──────── Extract provided

Neurofibromatosis is a genetic disorder of the nervous system. They mostly affect the development and growth of nerve cell tissues. This disorder causes tumors to grow on nerves. It can also cause skin changes and bone deformities. Scientists have classified the disorders as neurofibromatosis type 1 (NF1) and neurofibromatosis type 2 (NF2). Of the two, NF1 is the more common type.


Many affected persons inherit the disorder. But between 30 and 50 percent of new cases arise through change (mutation) in an individual's genes. Once this change has taken place, the mutant gene can be passed on to future generations.


Early symptoms may include:

  • Ringing noise in the ear (tinnitus).

  • Poor balance.

Problems caused by pressure from the tumors include:

  • Headache.

  • Facial pain or numbness.

  • Symptoms of NF1, particularly those on the skin, are often evident at birth or during infancy. They almost always appear by the time a child is about 10 years old.

  • NF2 has bilateral (occurring on both sides of the body) tumors on the eighth cranial nerve. The tumors cause pressure damage to neighboring nerves.


To diagnose NF1, a caregiver looks for:

  • Changes in skin appearance.

  • Tumors.

  • Bone abnormalities.

  • A parent, sibling, or child with NF1.

To diagnose NF2, a caregiver looks for:

  • Bilateral eighth nerve tumors.

  • Similar signs and symptoms in a parent, sibling, or child. Affected individuals may notice hearing loss as early as the teen years.


Treatments for both NF1 and NF2 are presently aimed at controlling symptoms.

  • Surgery can help some NF1 bone malformations. It can remove painful or disfiguring tumors. However, there is a chance that the tumors may grow back and in greater numbers. In the rare instances when tumors become malignant (3 to 5 percent of all cases), treatment may include surgery, radiation, or chemotherapy.

  • For NF2, improved diagnostic technologies, such as MRI, can reveal tumors as small as a few millimeters in diameter. This allows for early treatment. Surgery to remove tumors completely is one option. But it may result in hearing loss. Other options include partial removal of tumors or radiation. If the tumors are not progressing rapidly, the conservative approach is watchful waiting.

  • Genetic testing is available for families with documented cases of NF1 and NF2.

  • New (spontaneous) mutations cannot be confirmed genetically.

  • Prenatal diagnosis of familial NF1 or NF2 is also possible. Amniocentesis or chorionic villus sampling procedures would be used.

────────────────
──────── Extracted entries

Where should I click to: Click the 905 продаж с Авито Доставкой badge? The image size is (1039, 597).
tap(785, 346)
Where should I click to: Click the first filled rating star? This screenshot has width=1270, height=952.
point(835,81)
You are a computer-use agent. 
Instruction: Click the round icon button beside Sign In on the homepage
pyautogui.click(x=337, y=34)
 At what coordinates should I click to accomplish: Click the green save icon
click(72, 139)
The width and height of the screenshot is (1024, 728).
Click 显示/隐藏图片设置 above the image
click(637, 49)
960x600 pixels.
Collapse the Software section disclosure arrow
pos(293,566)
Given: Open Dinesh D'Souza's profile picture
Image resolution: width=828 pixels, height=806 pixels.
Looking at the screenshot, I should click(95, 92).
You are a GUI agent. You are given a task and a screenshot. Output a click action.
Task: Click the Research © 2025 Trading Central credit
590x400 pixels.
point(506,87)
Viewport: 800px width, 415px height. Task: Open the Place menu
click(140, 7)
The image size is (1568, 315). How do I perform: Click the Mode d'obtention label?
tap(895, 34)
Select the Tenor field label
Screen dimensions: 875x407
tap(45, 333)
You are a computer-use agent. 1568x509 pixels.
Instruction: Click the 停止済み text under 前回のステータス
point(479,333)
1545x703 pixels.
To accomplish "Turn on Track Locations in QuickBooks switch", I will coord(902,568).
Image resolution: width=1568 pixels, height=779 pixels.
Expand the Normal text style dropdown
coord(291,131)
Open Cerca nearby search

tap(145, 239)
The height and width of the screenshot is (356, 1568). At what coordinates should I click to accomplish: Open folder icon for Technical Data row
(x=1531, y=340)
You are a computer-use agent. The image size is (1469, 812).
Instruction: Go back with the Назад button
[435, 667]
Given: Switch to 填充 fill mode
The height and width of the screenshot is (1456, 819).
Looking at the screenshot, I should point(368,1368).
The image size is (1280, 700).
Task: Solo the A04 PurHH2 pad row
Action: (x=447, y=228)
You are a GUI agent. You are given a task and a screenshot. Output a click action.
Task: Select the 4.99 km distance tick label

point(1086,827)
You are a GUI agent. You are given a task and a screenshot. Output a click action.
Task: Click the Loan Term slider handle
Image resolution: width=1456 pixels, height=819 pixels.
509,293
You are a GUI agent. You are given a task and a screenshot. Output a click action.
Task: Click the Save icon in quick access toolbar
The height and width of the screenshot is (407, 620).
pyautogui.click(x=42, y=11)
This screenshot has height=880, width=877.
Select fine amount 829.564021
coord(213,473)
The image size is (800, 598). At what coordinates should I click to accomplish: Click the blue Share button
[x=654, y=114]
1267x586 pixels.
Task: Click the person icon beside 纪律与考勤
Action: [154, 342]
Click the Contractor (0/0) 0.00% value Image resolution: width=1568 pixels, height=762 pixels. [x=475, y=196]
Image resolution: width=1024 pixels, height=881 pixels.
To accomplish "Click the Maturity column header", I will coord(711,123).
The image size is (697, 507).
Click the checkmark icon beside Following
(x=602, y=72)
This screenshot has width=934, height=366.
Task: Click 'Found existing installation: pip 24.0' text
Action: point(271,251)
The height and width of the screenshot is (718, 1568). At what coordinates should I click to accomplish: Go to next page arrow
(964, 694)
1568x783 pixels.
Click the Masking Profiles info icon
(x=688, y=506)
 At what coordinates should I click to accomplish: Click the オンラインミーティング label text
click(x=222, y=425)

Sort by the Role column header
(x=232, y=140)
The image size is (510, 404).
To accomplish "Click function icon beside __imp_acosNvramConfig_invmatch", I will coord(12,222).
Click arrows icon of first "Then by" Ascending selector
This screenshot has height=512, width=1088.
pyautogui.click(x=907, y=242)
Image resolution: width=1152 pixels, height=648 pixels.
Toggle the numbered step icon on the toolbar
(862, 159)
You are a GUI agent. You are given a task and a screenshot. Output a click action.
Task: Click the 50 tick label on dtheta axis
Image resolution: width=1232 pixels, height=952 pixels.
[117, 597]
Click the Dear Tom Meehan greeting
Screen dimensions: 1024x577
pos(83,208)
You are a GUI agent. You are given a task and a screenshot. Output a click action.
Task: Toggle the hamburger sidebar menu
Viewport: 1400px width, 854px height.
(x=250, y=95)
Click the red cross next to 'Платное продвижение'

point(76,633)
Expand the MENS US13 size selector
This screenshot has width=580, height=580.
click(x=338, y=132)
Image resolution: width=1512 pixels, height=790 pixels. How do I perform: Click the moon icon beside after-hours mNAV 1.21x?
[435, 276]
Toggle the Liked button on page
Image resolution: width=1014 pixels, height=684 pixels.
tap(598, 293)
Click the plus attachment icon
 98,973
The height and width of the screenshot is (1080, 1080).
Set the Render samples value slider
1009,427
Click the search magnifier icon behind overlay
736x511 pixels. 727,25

────────────────

§ Exercises to complete
1. Reproduce the neurofibromatosis text between "To diagnose NF2, a" and "the teen years.", inclusive, substituting "hearing impairment" for "hearing loss".
2. Rewrite the paragraph of the neurofibromatosis text that begins "Many affected persons inherit the disorder" as a short bulleted list, keeping its main facts.
The data is separate material from the neurofibromatosis text.

§ Activity answers
1.
To diagnose NF2, a caregiver looks for:

  • Bilateral eighth nerve tumors.

  • Similar signs and symptoms in a parent, sibling, or child. Affected individuals may notice hearing impairment as early as the teen years.

2.
- Many affected people inherit the disorder.
- Between 30 and 50 percent of new cases arise from a change (mutation) in an individual's genes.
- Once this mutation has occurred, the mutant gene can be passed on to future generations.